Cooltown Studios describes Popularise, an unusual private sector approach to crowdsourcing development plans. I’m not convinced the “long tail” metaphor makes sense here, and it’s not clear how the developers will actually use the crowd-supplied preferences given all the other considerations that the developers have to take into account, but it’s an intriguing idea.

Museum 2.0 has a great list of lessons learned over the last year about designing for participation (and links to another great list on The Museum of the Future blog).

Gov 2.0 Watch points us to a fascinating online, multiplayer city-building game called “Crowdsourced Moscow 2012.” Although we haven’t had a chance to play the game, a few things stand out in the promo video: players adopt one of several roles, each with specific interests and strengths; making tradeoffs is embedded in the gameplay; background information relevant to the various choices players must make is part of the game experience; and the game is intended to help participants imagine a wide range of possible futures.

As Intellitics reports, the New York Times launched another crowdsourced budget cutting project, this time focusing on the planned $450 billion in Pentagon spending cuts over the next decade. The problem, common to budget calculators, is that it’s very difficult to determine the real impacts of any of the choices. While those impacts are often the subject of fierce debate (e.g., just how valuable is the V-22 Osprey or the F-35 Joint Strike Fighter), without this context it’s not clear how well participants understand the trade-offs between the options they are presented with.

Intellitics also reports on a new study exploring online deliberation design. The study evaluates a range of design considerations and the empirical evidence on their utility and effectiveness.

What did we miss?

PlaceMatters Blog Roundup: September 20, 2011

Sustainable Cities Collective describes a very cool Toronto project using Twitter and historical plaques around the city as the basis for a participatory historical mapping project.

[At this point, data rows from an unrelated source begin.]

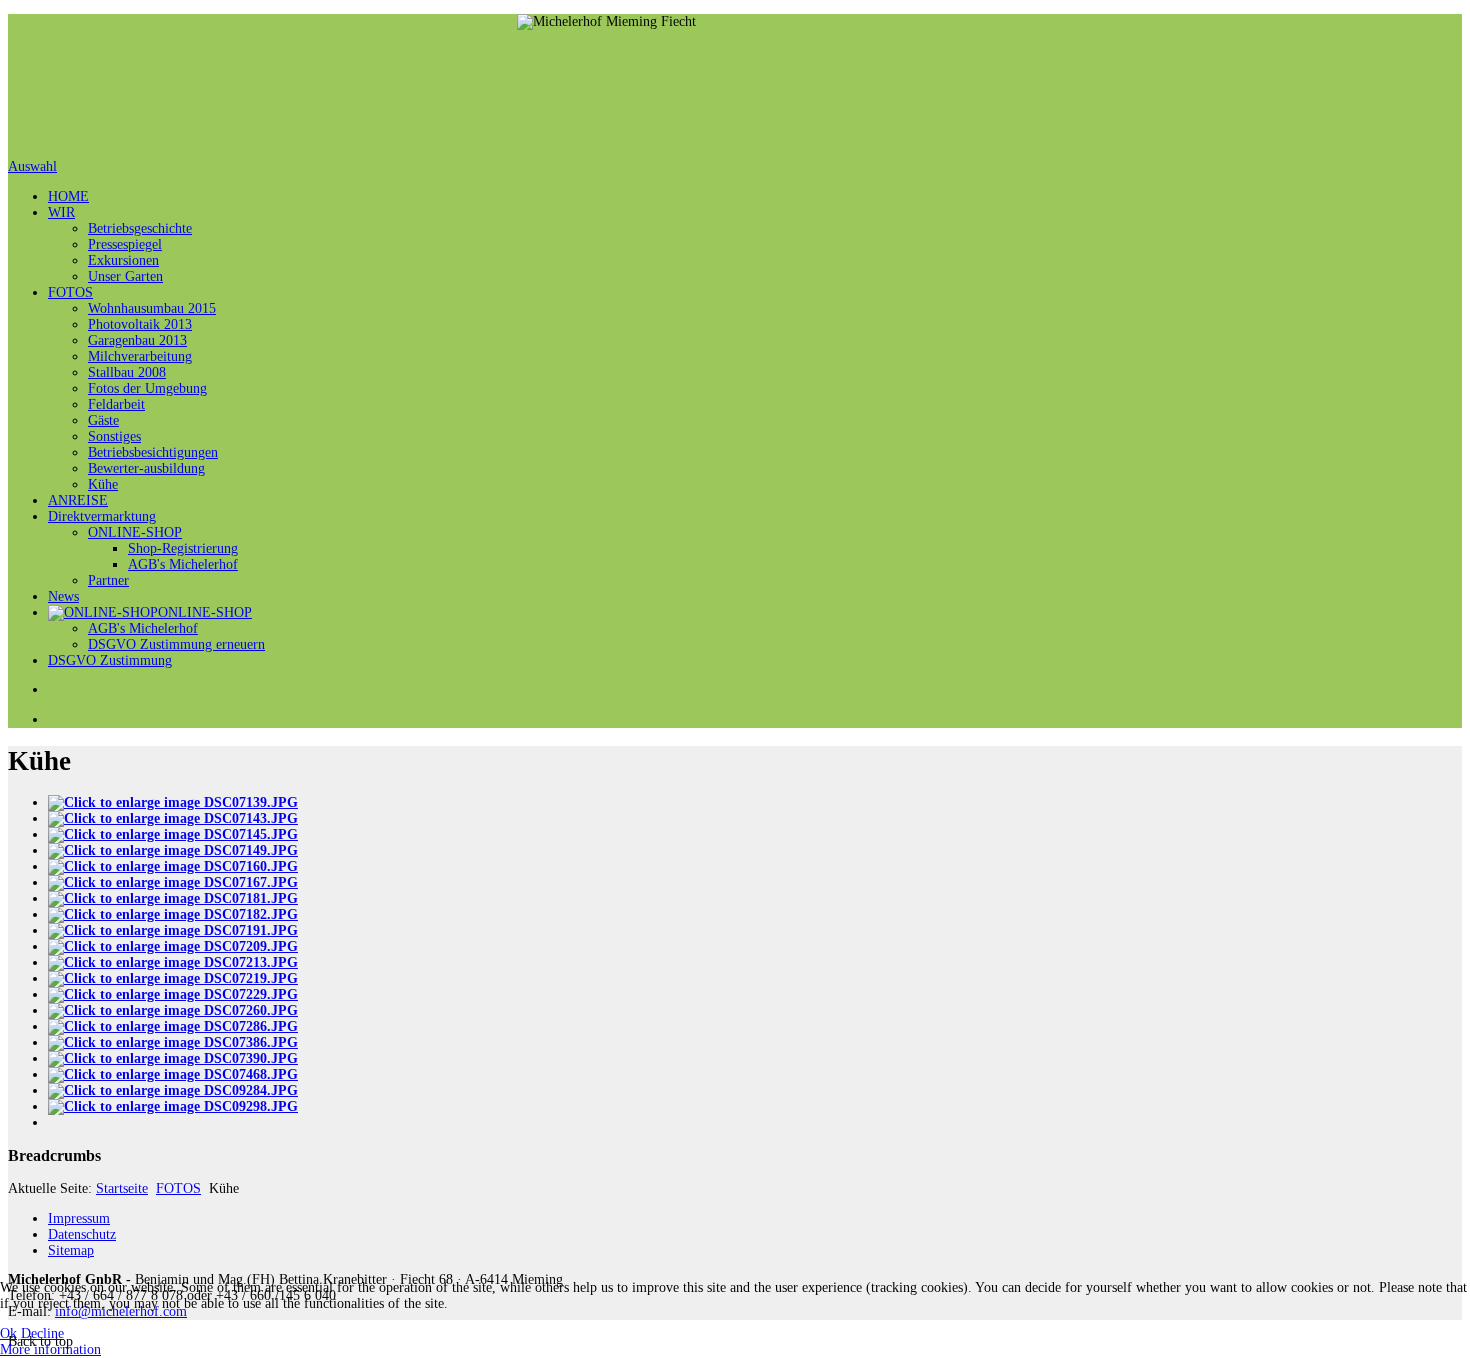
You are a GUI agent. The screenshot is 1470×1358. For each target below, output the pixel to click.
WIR (61, 212)
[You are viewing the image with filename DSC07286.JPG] (173, 1026)
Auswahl (32, 166)
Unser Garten (125, 276)
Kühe (103, 484)
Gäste (103, 420)
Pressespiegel (125, 244)
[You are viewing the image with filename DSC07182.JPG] (173, 914)
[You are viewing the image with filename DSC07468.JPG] (173, 1074)
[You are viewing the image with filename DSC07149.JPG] (173, 850)
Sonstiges (114, 436)
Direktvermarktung (102, 516)
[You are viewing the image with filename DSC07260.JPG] (173, 1010)
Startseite (122, 1188)
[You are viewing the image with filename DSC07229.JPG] (173, 994)
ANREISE (78, 500)
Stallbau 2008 (127, 372)
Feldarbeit (116, 404)
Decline (42, 1333)
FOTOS (70, 292)
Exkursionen (123, 260)
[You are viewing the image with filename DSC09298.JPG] (173, 1106)
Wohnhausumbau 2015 (152, 308)
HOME (68, 196)
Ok (8, 1333)
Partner (108, 580)
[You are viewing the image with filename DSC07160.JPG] (173, 866)
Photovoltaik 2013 (140, 324)
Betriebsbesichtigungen (153, 452)
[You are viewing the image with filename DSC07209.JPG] (173, 946)
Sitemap (71, 1250)
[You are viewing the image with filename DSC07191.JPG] (173, 930)
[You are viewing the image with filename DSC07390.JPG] (173, 1058)
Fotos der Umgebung (147, 388)
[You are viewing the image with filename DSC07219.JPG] (173, 978)
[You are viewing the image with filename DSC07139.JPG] (173, 802)
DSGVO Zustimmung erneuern (176, 644)
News (63, 596)
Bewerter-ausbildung (146, 468)
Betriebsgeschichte (140, 228)
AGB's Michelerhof (183, 564)
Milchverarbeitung (140, 356)
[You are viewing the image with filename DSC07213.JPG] (173, 962)
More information (50, 1349)
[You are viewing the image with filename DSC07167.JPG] (173, 882)
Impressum (79, 1218)
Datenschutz (82, 1234)
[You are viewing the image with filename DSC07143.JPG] (173, 818)
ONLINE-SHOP (135, 532)
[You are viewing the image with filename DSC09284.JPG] (173, 1090)
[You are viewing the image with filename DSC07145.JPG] (173, 834)
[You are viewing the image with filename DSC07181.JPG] (173, 898)
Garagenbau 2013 (137, 340)
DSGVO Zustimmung (110, 660)
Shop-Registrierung (183, 548)
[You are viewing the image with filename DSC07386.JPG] (173, 1042)
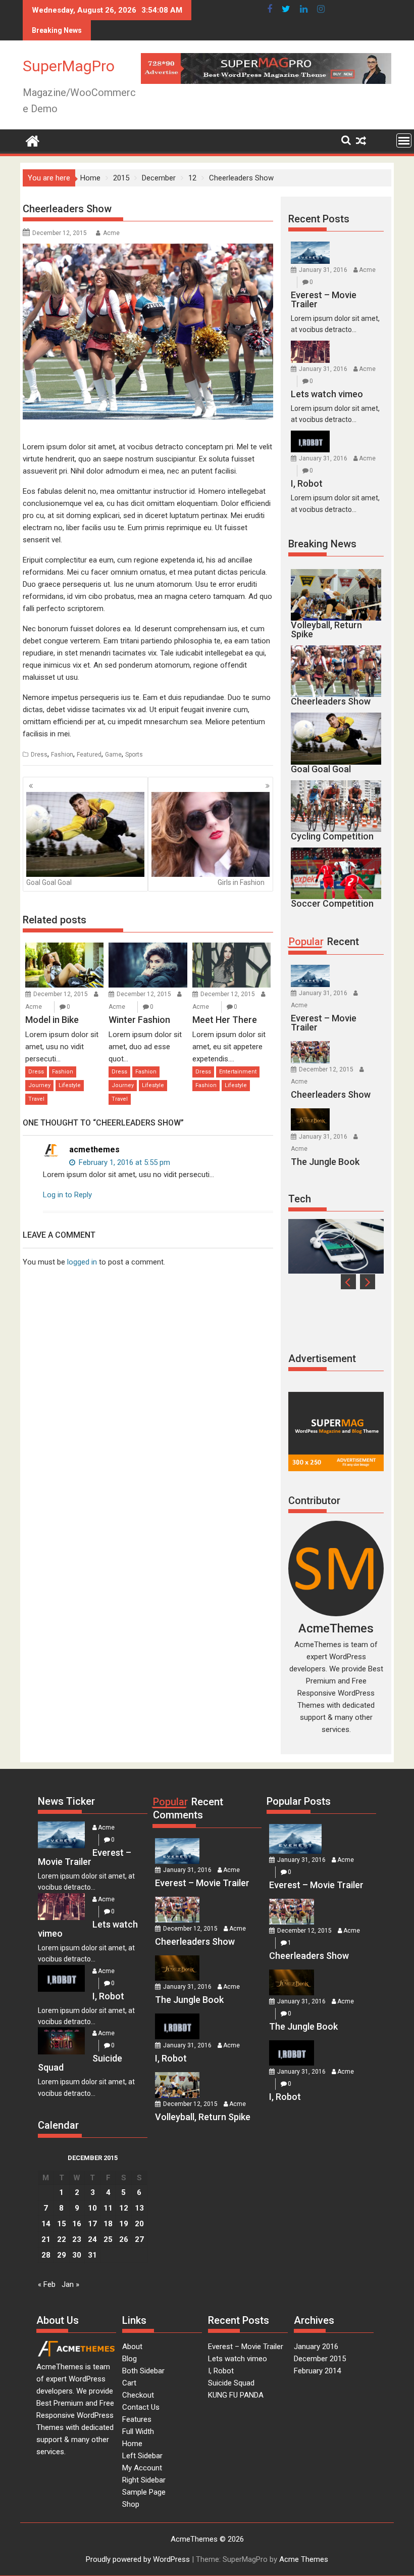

Among the potential challenges of architecting a good community engagement and decision-making process: participants who are intent on disrupting and sabotaging the process. inCommon reflects on an article in the California Planning & Development Report highlighting efforts by Tea Party activists to disrupt regional and statewide engagement around climate change and livability.

Engaging Cities has a solid post on participatory budgeting, and inCommon describes an ongoing participatory budgeting effort in New York City. We love the approach, but helping communicate context and trade-offs is critical.

Rebuilding Place in the Urban Space comments on an LA Times column about the “sorry state of public dialogue and civic engagement in the U.S.” His suggestion: “The solution to the corrosive spirit of U.S. politics is not more politics.” Instead, columnist Gregory Rodriguez, suggests we should focus on building empathy. “There’s certainly a crisis in civics today, but it’s the product of a profound disconnect between our political engagement and our moral engagement. Democracy is great, but citizens still need inspiration and empathy to make it flourish. If we really want to promote civics, maybe we should skip the town hall in favor of the concert hall.”

Open Source Planning writes about a new project called Civic Pheromones (formerly Ether). It’s an interesting idea focused on aggregating feeds from civic websites. We can’t help but wonder, though, if the real challenges are around curation and discovery. Just to use one pertinent example, there’s a huge difference between creating an aggregated stream of news and information about civic participation (easy) and creating a curated roundup of especially interesting blog posts (harder).

Engaging Cities describes a collaboration between the Emerson College Engagement Game Lab and the City of Lowell, Massachusetts: an interactive web-based game as a community input tool for a recent community master plan process. Their goals included – as you might expect – engaging a broader spectrum of community members. We’d find it really interesting to hear more about how well it actually worked. Did a wider range of community members participate? Were the online participants the same or different individuals from those that participated in the traditional in-person meetings, and if different did they actually add to the diversity of participants, as well?

National Coalition for Dialogue and Deliberation writes about a new PBS special on the “What’s Next California Deliberative Poll,” a documentary on the use of a deliberative polling process engaging 400 California residents to think through and make policy recommendations on a range of critical issues. Any approach to civic participation relying on shared learning and thoughtful discussion is worth some attention, and the deliberative polling process fits the bill.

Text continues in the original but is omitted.